Task requirements:
Using the material below, return exactly the lines between the one holding "Choose 02 Jul for 70000 Avios" and the one holding "This screenshot has width=580, height=405.", inclusive, and no others.

Source data:

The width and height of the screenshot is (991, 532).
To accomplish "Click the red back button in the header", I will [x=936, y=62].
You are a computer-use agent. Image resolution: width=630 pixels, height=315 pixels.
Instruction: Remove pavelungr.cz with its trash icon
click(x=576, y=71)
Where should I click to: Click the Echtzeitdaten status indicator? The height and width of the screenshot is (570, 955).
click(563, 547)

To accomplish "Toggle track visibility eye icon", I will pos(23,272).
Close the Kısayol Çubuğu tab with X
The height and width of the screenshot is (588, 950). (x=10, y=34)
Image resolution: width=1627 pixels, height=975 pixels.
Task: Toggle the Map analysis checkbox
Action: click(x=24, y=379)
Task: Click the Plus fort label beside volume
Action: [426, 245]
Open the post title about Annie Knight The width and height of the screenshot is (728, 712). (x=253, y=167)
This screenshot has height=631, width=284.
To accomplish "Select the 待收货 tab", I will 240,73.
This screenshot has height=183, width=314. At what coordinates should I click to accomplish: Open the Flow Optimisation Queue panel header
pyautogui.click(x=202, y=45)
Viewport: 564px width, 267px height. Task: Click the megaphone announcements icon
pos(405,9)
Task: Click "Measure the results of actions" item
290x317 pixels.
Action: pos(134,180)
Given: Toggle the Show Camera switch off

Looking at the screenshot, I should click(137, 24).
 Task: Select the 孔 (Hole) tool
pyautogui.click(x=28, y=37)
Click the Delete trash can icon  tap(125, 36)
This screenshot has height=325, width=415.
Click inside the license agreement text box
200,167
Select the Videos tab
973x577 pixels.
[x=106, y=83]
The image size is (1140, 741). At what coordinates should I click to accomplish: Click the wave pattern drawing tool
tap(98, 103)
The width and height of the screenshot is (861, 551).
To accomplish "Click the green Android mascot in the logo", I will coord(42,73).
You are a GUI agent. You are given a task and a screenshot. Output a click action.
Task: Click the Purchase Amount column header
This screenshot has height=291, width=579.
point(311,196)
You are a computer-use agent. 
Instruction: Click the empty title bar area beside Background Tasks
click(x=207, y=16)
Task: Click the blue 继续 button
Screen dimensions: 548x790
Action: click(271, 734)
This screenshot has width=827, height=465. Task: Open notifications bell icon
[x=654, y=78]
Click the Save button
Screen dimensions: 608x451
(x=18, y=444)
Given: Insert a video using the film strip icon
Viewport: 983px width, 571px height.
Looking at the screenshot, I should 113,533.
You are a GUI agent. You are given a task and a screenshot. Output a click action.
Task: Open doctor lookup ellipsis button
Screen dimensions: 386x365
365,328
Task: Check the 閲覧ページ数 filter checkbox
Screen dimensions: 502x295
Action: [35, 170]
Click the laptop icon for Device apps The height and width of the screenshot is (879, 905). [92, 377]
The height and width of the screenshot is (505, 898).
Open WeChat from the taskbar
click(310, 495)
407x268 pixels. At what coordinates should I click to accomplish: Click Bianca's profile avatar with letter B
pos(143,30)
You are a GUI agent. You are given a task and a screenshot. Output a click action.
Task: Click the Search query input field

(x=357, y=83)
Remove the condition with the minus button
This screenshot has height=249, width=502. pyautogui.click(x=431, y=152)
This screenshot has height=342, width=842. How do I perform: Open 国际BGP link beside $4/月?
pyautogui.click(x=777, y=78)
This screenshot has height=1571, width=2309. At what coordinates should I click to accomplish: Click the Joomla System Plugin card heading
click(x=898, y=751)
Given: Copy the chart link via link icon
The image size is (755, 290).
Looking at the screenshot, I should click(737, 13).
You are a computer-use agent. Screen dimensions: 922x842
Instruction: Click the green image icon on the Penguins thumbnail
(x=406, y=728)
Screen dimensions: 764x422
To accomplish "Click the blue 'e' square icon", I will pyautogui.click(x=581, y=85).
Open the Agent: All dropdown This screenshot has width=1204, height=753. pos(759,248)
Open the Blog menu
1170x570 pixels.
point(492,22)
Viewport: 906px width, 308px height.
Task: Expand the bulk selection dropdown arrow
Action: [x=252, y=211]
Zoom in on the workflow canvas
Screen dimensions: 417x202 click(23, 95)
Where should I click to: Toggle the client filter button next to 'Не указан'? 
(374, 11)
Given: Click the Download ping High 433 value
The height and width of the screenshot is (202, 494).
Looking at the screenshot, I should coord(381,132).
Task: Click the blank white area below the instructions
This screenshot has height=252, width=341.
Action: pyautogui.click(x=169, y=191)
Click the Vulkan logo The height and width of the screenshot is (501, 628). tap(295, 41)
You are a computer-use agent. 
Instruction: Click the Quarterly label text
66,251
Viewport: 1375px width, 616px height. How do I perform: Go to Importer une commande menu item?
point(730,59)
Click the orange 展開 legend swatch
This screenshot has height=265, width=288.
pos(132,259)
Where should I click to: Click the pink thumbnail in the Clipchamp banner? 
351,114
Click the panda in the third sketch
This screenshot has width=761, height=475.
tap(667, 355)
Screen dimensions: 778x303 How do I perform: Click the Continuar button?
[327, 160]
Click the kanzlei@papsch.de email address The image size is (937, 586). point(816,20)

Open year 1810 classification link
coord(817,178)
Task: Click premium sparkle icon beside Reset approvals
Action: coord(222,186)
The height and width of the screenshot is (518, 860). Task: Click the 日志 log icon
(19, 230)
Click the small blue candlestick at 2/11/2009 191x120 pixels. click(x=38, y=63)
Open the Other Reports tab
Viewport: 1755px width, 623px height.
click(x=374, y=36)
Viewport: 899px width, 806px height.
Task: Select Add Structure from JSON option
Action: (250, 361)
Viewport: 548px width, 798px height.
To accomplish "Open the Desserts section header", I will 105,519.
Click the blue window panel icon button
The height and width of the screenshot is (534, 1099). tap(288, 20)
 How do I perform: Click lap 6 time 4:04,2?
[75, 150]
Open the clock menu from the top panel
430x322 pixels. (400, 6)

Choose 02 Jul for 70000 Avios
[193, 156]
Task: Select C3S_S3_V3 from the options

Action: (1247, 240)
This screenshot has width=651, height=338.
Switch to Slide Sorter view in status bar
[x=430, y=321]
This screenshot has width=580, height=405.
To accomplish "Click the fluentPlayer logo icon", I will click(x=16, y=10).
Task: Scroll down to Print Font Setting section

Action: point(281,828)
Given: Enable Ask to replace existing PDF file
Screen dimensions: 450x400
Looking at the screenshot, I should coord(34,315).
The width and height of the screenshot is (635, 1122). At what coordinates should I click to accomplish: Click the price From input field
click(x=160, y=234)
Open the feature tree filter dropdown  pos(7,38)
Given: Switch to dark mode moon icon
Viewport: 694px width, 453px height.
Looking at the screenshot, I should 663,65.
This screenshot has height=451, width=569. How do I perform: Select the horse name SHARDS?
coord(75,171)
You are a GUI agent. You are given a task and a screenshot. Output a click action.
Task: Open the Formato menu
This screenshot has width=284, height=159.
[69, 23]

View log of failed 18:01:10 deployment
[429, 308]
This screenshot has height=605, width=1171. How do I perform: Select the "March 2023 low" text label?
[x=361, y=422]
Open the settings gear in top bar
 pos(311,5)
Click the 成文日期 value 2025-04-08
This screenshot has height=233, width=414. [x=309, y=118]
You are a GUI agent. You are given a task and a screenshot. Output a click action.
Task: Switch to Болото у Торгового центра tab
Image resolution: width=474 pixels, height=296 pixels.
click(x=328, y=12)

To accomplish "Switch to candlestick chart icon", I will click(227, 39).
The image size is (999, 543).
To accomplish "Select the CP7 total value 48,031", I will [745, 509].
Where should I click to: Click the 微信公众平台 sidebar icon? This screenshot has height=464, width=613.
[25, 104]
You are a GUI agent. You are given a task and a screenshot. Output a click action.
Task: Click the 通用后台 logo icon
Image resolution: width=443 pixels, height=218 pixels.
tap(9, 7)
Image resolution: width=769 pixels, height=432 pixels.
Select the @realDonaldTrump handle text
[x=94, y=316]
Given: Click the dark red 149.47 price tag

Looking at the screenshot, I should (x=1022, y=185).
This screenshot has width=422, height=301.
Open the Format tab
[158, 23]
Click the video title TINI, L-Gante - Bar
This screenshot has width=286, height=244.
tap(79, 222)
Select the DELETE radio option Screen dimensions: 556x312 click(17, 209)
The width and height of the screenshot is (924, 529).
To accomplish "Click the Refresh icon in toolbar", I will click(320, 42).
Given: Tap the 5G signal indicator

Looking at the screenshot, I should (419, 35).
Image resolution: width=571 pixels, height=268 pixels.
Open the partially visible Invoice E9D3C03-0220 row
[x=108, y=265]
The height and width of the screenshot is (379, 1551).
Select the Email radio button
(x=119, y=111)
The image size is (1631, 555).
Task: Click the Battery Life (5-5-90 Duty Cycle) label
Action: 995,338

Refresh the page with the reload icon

Solution to this problem:
Choose 02 Jul for 70000 Avios
[193, 156]
Task: Select C3S_S3_V3 from the options

Action: (1247, 240)
This screenshot has width=651, height=338.
Switch to Slide Sorter view in status bar
[x=430, y=321]
This screenshot has width=580, height=405.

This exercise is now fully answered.